# Invisialab dog blind



## grnhd (Jan 4, 2013)

I bought one of these the other day and I'm so pleased with it I thought I'd pass it along as its a new product and I doubt there is many that have heard of it(no I don't work for them). If you're looking for something that you can hunt your dog from standing water and keep it hidden AND it doubles as a field blind this might be for you. I've always thought that a dog blind should have a mesh bottom to let water run out and not pool up inside and this one has it. I love that feature. I had slits cut in my GHG ground force to let water run out but it would still pool up. Its super easy to set up and very stable once set up. The legs adjust easy. Its got stubble straps on it. I like that I can zip the doors shut. They promote being able to use it as a kennel but I doubt I'd use it that way but you could. And I thought it was priced reasonable for what you were getting.If there is a knock on it,for me at least, its bigger than I'd like it to be but you can adjust the top tension bar to make the top shorter and it lets the sides sag in making it smaller. And its got a little weight but you have to expect that because of what it is. Not a big deal for me but it might be for some. Obviously I haven't had a chance to hunt with it but I have been training with it and am very pleased. Here is a link for those interested http://www.momarsh.com/shallow-water-solutions/sws-invisilab-universal-dog-hide/


----------



## krazybronco2 (Jan 31, 2013)

can you use it with out the top (the bars)? wondering for places where the dog would be need to see in all directions. because the price is nice for a blind that will do both field and water compared to the price of a ghg ground blind and a avery ruff stand.


----------



## grnhd (Jan 4, 2013)

I don't think so,it would just fall in on itself. But your right for the money its way cheaper than the GHG blind and the ruff stand. I've got a GHG ground force blind and my buddy has the blind and stand. This is way better.


----------



## HuntinDawg (Jul 2, 2006)

That link isn't working for me.


----------



## grnhd (Jan 4, 2013)

Its working for me. If the link still isn't working for you go to momarsh.com if you want to check it out.


----------



## swampcollielover (Nov 30, 2012)

Thanks for sharing the link worked fine for me.....a bit pricy...but interesting!


----------



## obadiah (Nov 18, 2009)

I stumbled across this thread last month and jumped in and bought one. It appears to be just what I was looking for and just what it is presented as. Super easy fold down and set up. My male is 75 pounds and 24" tall and has not trouble getting in and turning around. I'm planning on putting some backpack straps on the underside of the frame so I can carry in on my back and use the kennel portion as a decoy bag so it is more than just something else to carry back and forth.


----------



## txcountryboy1986 (Nov 19, 2013)

I have one on order and cant wait to get it to try out, i love the idea


----------



## Jim Person (Jan 5, 2003)

I like mine so much I'm going to jump in and get a couple invisichairs too. Jim


----------



## Huff (Feb 11, 2008)

I received mine yesterday. It is well built and good designed. The price is good too if you figure up buying a stand and a blind and add the two together. This is both units combined into one purchase and it folds flat for transport.

Russell


----------



## TPhillips (Dec 16, 2010)

Use the discount code mm15 on WWW.Marshmutt.com I highly doubt you'll find any better deal on them then that.


----------



## HuntinDawg (Jul 2, 2006)

Momarsh sent me an e-mail offering all of their Shallow Water Solutions products (which includes this blind/stand) at 25% off for today only. They are in Missouri so there should be about 35 minutes left in their business day. I just ordered one of the Invisilab blind/stands.


----------



## Chris Miller (Dec 16, 2005)

HuntinDawg said:


> Momarsh sent me an e-mail offering all of their Shallow Water Solutions products (which includes this blind/stand) at 25% off for today only. They are in Missouri so there should be about 35 minutes left in their business day. I just ordered one of the Invisilab blind/stands.

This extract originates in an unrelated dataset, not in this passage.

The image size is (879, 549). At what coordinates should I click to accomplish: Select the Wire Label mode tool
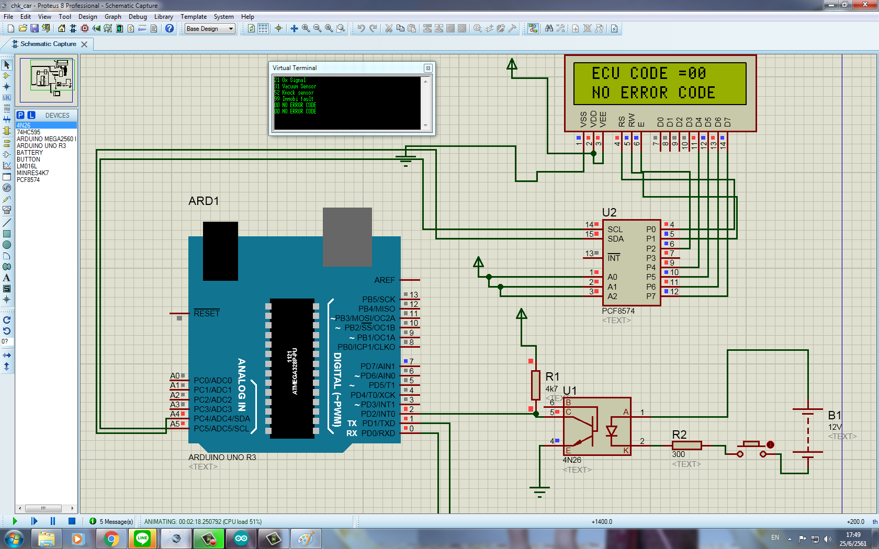click(x=7, y=97)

Thanks I was looking at this blind, with the 25% off I bought one


----------



## Pupknuckle (Aug 15, 2008)

I bought one last year. I love it. I've got a 90lb Chessie who has no problems getting in or out of it. The blind section is mounted to the base with Velcro , so it is easily removable and can be used as just a stand then.


----------



## Josh Bright (Mar 11, 2005)

A duck hunting buddy has one and loves it.


----------



## 12mcrebel (Jan 14, 2011)

Are there notches(holes) where the legs extend or is it fully adjustable? Would love to swap to this from the ruff stand.


----------



## BigKahuna13 (Mar 6, 2009)

12mcrebel said:


> Are there notches(holes) where the legs extend or is it fully adjustable? Would love to swap to this from the ruff stand.

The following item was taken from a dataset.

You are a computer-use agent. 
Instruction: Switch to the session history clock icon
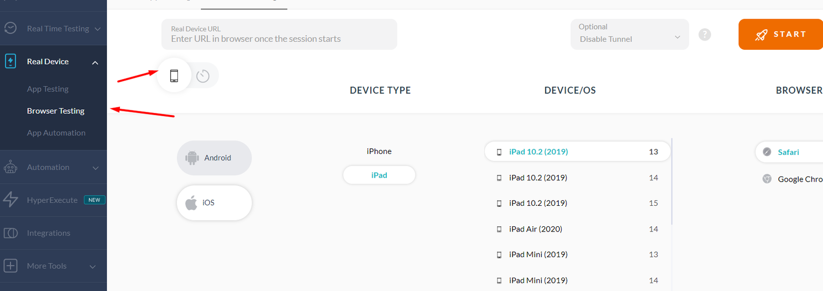coord(203,76)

It has locks on it instead of holes and can be adjusted to the millimeter of length instead of pre determined settings. I just received mine yesterday and can't wait to get out and use it.


----------



## oneshotlu (Mar 12, 2014)

Krazybronco2,

I'm a member of the Momarsh prostaff and wanted to answer your question... I have tried removing the cover and just using it as a stand, but the problem you run into is you still have to lock the bars in place, which is very confusing and weird for the dog. I leave both ends of the blind open, and when I turn around to shoot my dog usually gets the hint and turns to look out the other end. Hope this helps! 

Best regards,

Alex


----------



## Jim Person (Jan 5, 2003)

couldn't pass on the 25% off deal and bought 2 chairs...


----------



## BigKahuna13 (Mar 6, 2009)

After a cursory use of this product I still feel that it is well thought out and very sturdy. Its design accommodates many hunting styles and situations with ease. As mentioned previously in this thread, I believe that straps should have been added on to the legs for hauling on the shoulders like a backpack. As a hunter who slogs through many yards of mud and phragmite (spelling?), and who mostly hunts alone, and who does not use a permanent blind, another thing to carry makes things slightly tougher. A fourth use of this product could be a decoy bag. The frame will allow for a support system keeping the decoy bag from sagging and tangling on all of the obstacles we encounter as waterfowl hunters. The frame will also, like I said, keep the decoys from sagging and banging around off your legs while walking and by doing so, prolong the life of decoys by preventing the chipping of paint. Again. This is a great product with many great features and I am very happy that I purchased it. The above mentioned is my only suggestion to the company if they choose to modify the design.


----------



## obadiah (Nov 18, 2009)

I did just what you are talking about to mine. Instead of it being an extra item to carry it functioned as my decoy bag. Shoulder straps from factory would be nice, but even as is this is an Excellent product.


----------



## TheBandit (Mar 27, 2014)

It is a great product. I purchased this item from MPW before duck season (and before they sold out) and it worked great. Only thing negative I can say is where the pin locks the legs into place. This is plastic. If you do not look carefully while closing the blind,(or can not see because its before daylight) you can bend and break the plastic. Mickey hunted all year out of it with no problems. Overall great product. Variety of uses. Training, flooded timber, ground blind.. this product does it all.


----------



## Pupknuckle (Aug 15, 2008)

Here is the video link for the Invisilab blind/stand


http://www.momarsh.com/shallow-water-solutions/sws-invisilab-universal-dog-hide/


----------



## lucfoucault37 (Sep 26, 2014)

Thank you sharing for good dog product.


----------